— DIRECTIONS FOR THIS TASK —
How do the lines below between the ones holding "Посібники користувача (136, 2378)" and "2026 (457, 1393)", inclusive, read? Give them again exactly, with no other lines.

Stored records
# # # # #

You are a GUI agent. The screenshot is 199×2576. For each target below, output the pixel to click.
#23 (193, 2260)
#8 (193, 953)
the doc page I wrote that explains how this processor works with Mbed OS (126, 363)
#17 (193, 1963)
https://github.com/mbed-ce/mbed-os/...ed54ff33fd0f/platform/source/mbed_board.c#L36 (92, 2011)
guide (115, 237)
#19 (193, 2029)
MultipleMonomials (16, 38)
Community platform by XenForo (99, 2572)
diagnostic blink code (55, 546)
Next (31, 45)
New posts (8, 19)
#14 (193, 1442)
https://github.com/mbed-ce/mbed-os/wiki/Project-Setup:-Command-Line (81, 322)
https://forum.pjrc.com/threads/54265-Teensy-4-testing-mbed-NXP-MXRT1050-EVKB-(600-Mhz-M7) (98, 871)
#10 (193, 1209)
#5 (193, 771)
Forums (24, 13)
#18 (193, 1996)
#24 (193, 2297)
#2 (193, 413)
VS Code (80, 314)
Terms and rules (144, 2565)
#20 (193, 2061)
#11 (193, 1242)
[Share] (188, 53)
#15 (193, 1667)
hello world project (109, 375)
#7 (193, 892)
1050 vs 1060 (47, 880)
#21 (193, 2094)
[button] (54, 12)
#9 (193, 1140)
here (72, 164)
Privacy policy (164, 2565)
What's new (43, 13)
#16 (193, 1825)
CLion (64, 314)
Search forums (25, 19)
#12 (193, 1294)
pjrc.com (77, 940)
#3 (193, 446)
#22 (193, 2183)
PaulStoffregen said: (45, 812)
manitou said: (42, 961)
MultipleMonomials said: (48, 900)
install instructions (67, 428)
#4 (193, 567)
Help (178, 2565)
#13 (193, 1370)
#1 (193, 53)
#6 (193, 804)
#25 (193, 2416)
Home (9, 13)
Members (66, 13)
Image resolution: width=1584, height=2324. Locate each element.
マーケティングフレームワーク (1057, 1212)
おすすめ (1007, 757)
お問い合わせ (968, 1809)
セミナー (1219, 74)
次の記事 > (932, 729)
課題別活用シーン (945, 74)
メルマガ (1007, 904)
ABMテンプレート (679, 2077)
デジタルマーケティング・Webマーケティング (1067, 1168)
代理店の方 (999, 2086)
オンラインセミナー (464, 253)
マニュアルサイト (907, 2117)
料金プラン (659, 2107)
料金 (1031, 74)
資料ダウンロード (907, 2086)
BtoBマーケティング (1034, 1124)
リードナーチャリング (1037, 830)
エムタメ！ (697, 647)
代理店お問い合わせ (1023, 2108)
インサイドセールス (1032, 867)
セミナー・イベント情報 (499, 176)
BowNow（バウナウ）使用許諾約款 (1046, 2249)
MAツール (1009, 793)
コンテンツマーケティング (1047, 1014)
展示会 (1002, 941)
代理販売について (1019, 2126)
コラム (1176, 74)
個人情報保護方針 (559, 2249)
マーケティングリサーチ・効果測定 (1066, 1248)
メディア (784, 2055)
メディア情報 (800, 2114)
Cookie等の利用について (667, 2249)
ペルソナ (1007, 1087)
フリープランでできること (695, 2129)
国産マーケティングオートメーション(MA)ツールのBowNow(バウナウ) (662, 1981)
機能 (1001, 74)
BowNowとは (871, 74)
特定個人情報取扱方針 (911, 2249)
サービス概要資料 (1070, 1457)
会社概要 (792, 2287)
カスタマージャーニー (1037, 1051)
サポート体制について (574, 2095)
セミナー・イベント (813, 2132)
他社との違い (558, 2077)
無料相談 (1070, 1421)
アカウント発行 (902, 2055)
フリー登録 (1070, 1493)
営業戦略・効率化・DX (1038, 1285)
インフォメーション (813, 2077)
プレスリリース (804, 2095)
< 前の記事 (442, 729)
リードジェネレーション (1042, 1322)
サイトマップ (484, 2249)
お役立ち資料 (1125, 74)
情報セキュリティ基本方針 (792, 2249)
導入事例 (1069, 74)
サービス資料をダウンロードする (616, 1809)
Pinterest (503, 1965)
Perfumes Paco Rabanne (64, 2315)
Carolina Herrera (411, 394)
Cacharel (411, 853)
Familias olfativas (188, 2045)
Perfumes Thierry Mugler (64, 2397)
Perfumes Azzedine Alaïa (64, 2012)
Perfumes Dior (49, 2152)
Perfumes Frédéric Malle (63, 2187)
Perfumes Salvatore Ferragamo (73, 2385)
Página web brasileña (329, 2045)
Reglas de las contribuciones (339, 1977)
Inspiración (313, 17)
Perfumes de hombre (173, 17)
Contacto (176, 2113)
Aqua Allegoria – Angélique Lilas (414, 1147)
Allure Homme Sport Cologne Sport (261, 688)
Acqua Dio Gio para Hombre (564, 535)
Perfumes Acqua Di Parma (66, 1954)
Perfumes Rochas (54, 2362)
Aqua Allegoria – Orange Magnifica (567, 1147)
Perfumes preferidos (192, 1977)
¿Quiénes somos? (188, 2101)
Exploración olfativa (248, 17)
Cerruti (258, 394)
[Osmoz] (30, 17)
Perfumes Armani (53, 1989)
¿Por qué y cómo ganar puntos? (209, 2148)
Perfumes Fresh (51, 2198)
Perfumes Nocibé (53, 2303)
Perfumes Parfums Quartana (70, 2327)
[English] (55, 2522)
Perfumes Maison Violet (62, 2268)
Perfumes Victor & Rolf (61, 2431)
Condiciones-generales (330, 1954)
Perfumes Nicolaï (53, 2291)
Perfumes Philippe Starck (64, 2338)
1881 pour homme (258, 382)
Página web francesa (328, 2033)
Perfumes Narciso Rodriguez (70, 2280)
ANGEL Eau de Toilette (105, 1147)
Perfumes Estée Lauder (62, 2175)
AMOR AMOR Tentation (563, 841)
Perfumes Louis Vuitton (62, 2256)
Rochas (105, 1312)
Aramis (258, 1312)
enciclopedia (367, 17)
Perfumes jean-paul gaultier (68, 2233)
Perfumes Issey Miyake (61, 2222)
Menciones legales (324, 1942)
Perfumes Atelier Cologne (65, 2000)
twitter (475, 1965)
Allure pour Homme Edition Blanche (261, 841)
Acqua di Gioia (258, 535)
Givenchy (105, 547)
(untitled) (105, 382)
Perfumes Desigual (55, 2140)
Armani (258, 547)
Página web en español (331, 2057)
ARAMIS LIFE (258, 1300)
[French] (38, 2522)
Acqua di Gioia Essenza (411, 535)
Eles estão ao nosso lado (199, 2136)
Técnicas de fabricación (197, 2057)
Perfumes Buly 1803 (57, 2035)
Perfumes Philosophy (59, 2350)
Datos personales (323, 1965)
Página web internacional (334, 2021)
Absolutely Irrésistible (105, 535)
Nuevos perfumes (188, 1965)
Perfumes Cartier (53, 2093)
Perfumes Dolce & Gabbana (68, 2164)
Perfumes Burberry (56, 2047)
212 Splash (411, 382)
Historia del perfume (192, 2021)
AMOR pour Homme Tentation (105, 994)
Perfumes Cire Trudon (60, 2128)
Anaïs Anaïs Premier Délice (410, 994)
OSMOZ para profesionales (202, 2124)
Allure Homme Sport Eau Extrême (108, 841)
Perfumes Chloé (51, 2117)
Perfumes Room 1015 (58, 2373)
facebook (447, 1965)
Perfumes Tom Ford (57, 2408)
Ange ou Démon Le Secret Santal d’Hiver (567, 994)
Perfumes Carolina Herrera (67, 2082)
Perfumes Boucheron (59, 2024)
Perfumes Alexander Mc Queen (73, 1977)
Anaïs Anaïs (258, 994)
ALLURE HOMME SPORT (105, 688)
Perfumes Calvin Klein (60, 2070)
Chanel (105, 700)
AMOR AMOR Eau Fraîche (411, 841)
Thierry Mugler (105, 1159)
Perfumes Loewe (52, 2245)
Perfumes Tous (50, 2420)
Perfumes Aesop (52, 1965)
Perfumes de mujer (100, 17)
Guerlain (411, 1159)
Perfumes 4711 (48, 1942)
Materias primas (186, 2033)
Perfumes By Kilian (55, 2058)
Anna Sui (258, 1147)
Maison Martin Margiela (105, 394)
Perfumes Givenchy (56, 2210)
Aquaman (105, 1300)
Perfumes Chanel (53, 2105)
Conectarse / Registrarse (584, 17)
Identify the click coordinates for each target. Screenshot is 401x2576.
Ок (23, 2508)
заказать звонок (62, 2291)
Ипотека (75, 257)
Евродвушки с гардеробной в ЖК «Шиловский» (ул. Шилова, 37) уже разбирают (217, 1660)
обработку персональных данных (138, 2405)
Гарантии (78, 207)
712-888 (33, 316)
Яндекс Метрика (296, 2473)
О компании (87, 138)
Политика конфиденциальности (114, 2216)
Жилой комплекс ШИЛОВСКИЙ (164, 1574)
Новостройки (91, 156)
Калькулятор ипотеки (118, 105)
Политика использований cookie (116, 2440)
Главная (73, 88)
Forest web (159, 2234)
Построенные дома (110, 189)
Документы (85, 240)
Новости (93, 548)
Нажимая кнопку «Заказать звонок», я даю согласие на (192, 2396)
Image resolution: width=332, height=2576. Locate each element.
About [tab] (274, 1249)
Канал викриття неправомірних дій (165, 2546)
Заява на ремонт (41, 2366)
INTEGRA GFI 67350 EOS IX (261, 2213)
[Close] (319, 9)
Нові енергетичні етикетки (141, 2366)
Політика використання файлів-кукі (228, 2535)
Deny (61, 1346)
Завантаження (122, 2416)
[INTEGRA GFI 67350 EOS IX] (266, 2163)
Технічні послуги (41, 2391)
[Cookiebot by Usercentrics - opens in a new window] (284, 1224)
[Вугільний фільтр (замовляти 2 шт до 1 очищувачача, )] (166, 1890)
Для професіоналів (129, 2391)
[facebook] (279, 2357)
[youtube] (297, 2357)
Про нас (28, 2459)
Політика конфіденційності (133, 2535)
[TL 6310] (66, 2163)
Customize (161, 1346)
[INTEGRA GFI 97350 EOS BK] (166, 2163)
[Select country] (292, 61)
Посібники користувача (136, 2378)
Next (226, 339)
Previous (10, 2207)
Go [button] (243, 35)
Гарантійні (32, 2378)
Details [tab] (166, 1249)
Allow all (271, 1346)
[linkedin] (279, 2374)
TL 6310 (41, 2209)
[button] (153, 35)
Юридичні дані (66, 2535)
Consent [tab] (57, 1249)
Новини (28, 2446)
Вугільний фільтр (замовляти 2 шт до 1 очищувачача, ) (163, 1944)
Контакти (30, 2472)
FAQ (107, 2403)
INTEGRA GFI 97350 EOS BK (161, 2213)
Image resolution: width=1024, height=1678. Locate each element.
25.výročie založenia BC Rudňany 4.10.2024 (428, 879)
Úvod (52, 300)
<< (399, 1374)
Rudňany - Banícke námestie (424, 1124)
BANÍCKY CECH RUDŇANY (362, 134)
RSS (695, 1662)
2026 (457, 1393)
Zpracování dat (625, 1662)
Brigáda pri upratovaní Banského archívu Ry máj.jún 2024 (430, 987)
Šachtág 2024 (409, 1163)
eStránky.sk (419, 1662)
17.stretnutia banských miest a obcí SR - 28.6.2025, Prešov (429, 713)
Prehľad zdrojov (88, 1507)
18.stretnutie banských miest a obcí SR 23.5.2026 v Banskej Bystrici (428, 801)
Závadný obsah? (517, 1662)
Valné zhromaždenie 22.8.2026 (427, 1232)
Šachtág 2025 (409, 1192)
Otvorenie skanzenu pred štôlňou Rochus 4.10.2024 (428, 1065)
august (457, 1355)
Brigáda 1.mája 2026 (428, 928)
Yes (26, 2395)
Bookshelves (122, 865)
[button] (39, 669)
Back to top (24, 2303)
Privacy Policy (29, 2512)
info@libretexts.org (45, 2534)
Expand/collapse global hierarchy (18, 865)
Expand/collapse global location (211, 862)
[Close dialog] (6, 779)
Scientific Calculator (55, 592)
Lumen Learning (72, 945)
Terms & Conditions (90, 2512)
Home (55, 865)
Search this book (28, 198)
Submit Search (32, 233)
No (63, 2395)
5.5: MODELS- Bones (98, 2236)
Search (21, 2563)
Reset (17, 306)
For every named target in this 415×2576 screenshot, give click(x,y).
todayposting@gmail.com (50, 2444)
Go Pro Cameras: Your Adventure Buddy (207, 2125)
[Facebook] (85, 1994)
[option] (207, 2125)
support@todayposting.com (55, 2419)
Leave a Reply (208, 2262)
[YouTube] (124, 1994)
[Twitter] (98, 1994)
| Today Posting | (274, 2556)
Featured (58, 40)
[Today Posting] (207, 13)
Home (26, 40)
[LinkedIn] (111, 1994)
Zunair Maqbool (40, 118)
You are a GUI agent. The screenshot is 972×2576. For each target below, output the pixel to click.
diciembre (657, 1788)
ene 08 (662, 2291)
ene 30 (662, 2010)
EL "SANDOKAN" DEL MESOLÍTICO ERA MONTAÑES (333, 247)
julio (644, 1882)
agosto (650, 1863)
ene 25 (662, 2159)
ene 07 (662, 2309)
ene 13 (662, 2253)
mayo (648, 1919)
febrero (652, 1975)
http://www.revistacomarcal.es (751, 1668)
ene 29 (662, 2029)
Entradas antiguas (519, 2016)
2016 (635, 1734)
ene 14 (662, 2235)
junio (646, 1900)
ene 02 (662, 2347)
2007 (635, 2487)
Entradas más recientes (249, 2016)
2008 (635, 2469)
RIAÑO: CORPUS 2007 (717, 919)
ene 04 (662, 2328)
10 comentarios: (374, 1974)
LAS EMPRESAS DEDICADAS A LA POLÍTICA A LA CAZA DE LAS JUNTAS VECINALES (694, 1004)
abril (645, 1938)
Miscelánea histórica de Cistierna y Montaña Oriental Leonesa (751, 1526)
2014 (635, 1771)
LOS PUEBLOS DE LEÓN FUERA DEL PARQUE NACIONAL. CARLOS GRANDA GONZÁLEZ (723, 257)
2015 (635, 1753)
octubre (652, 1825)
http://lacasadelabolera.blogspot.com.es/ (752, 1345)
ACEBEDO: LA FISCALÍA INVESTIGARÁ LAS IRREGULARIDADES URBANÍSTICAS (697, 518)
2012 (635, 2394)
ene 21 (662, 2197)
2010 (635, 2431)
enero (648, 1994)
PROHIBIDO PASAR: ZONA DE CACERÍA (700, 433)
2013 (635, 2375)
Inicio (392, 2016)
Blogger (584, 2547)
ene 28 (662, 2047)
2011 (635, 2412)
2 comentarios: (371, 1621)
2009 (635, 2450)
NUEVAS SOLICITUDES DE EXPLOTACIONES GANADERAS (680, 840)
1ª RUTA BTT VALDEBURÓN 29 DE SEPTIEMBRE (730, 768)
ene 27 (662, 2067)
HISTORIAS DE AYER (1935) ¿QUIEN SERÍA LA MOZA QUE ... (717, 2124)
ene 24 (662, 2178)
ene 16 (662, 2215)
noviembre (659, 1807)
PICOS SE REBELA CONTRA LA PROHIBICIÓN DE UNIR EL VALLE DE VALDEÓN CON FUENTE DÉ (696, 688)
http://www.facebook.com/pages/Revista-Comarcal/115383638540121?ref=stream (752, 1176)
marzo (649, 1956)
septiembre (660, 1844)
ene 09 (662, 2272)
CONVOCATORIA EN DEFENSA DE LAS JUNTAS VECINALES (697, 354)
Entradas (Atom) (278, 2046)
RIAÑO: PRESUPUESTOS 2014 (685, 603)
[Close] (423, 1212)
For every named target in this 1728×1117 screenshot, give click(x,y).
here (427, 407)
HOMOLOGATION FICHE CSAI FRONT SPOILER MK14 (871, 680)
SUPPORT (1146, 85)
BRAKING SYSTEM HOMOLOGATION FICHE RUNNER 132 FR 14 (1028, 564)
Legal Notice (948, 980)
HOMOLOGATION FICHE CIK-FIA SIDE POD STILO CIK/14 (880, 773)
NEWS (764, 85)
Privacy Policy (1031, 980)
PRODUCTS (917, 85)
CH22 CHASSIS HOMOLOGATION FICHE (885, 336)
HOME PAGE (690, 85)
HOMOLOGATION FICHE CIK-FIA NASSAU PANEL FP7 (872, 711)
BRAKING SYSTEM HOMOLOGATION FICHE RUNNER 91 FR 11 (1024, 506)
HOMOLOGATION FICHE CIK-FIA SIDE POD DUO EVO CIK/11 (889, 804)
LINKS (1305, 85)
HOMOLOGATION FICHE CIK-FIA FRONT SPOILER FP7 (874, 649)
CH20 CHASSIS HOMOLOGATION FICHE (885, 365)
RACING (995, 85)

# # # # #

— SOLUTION TO THIS EXERCISE —
Посібники користувача (136, 2378)
Next (226, 339)
Previous (10, 2207)
Go [button] (243, 35)
Гарантійні (32, 2378)
Details [tab] (166, 1249)
Allow all (271, 1346)
[linkedin] (279, 2374)
TL 6310 (41, 2209)
[button] (153, 35)
Юридичні дані (66, 2535)
Consent [tab] (57, 1249)
Новини (28, 2446)
Вугільний фільтр (замовляти 2 шт до 1 очищувачача, ) (163, 1944)
Контакти (30, 2472)
FAQ (107, 2403)
INTEGRA GFI 97350 EOS BK (161, 2213)
Image resolution: width=1024, height=1678. Locate each element.
25.výročie založenia BC Rudňany 4.10.2024 (428, 879)
Úvod (52, 300)
<< (399, 1374)
Rudňany - Banícke námestie (424, 1124)
BANÍCKY CECH RUDŇANY (362, 134)
RSS (695, 1662)
2026 (457, 1393)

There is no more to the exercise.